The second round of Zimbabwe’s presidential election is scheduled for the end of June 2008. There has been a sharp increase in state sponsored violence since the first round in March (ICG May 2008), coming after almost a decade marked by violence, intimidation and impunity for which the state itself has been primarily responsible. One of the principal issues for any future political transition will be whether – and how – to formally and publicly deal with past systematic and widespread human rights abuses. This is moreover a core political issue now, not simply a collateral legal or moral one to be left until later. Part of the challenge is to map a way between sheer moral and legal principle and mere political pragmatism (Emmanuel 2007). One transitional justice option is to now flag, and then later establish, a truth and reconciliation commission which might give incentives to people at various levels to denounce violence and cooperate in peacebuilding, but which need not rule out criminal prosecutions where appropriate.
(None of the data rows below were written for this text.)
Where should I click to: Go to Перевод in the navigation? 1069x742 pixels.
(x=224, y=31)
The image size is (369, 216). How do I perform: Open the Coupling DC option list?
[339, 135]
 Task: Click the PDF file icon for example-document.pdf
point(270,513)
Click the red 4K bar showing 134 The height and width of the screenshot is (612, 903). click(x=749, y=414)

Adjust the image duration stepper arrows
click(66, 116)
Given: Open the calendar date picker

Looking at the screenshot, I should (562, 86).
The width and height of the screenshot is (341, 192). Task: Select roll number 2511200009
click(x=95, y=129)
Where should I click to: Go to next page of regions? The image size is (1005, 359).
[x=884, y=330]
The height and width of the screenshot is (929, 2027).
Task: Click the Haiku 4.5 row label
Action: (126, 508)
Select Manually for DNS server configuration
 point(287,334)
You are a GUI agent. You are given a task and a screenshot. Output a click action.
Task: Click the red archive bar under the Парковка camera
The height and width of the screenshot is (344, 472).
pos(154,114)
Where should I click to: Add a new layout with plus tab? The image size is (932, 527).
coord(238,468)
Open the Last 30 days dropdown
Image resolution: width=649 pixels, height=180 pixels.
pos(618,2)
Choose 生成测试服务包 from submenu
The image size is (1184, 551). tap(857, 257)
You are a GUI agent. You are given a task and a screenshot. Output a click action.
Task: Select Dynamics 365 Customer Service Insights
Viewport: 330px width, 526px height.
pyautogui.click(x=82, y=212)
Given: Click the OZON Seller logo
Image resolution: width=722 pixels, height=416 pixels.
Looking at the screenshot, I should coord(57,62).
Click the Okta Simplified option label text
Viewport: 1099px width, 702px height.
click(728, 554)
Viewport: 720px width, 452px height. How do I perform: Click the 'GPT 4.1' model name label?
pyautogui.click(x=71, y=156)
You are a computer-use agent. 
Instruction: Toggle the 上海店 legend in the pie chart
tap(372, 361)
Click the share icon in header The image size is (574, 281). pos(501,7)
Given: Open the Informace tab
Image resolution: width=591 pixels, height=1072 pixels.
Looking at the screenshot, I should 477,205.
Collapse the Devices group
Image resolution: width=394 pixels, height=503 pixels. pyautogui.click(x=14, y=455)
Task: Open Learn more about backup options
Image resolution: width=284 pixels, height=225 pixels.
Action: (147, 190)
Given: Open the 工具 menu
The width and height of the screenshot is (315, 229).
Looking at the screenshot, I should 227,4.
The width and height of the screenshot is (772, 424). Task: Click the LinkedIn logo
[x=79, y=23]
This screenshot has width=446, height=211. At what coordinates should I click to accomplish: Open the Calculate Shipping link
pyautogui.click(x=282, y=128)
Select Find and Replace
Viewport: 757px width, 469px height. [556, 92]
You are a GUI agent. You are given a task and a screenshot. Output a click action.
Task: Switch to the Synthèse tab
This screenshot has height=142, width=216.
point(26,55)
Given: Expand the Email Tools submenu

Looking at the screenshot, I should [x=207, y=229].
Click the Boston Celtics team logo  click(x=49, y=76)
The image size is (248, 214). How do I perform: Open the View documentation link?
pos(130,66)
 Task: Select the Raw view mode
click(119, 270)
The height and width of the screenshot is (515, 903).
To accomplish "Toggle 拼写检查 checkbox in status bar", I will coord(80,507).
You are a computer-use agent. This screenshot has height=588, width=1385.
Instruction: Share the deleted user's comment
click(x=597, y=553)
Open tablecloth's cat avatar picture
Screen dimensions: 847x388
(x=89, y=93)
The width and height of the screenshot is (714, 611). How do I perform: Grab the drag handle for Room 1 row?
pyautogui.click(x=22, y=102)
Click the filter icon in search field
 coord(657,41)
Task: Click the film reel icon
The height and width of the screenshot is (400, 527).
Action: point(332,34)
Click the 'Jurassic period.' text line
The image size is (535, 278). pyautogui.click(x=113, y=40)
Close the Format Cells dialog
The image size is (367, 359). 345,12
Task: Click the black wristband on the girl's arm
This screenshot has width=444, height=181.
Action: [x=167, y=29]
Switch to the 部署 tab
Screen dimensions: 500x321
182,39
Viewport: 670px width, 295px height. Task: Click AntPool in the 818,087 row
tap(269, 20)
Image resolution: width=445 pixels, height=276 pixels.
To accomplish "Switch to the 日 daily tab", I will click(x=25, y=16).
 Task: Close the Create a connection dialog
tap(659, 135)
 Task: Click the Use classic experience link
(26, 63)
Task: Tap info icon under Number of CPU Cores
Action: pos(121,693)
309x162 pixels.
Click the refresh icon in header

Against the backdrop of an international legal and normative framework which may shape justice options, the first part of this paper addresses the question ‘why a truth commission?’ We suggest that Zimbabwe’s particular experiences necessitate a national truth commission as a viable or necessary option in providing sure conditions and foundations for a peaceable future. The second part of the paper then addresses some considerations relating to how to establish such a formal process, drawing on others’ experience. Of course, the question ‘how might a commission look?’ is (or should be) inextricably linked with the question ‘why have a commission anyway – what exactly is it for?’ (excerpt)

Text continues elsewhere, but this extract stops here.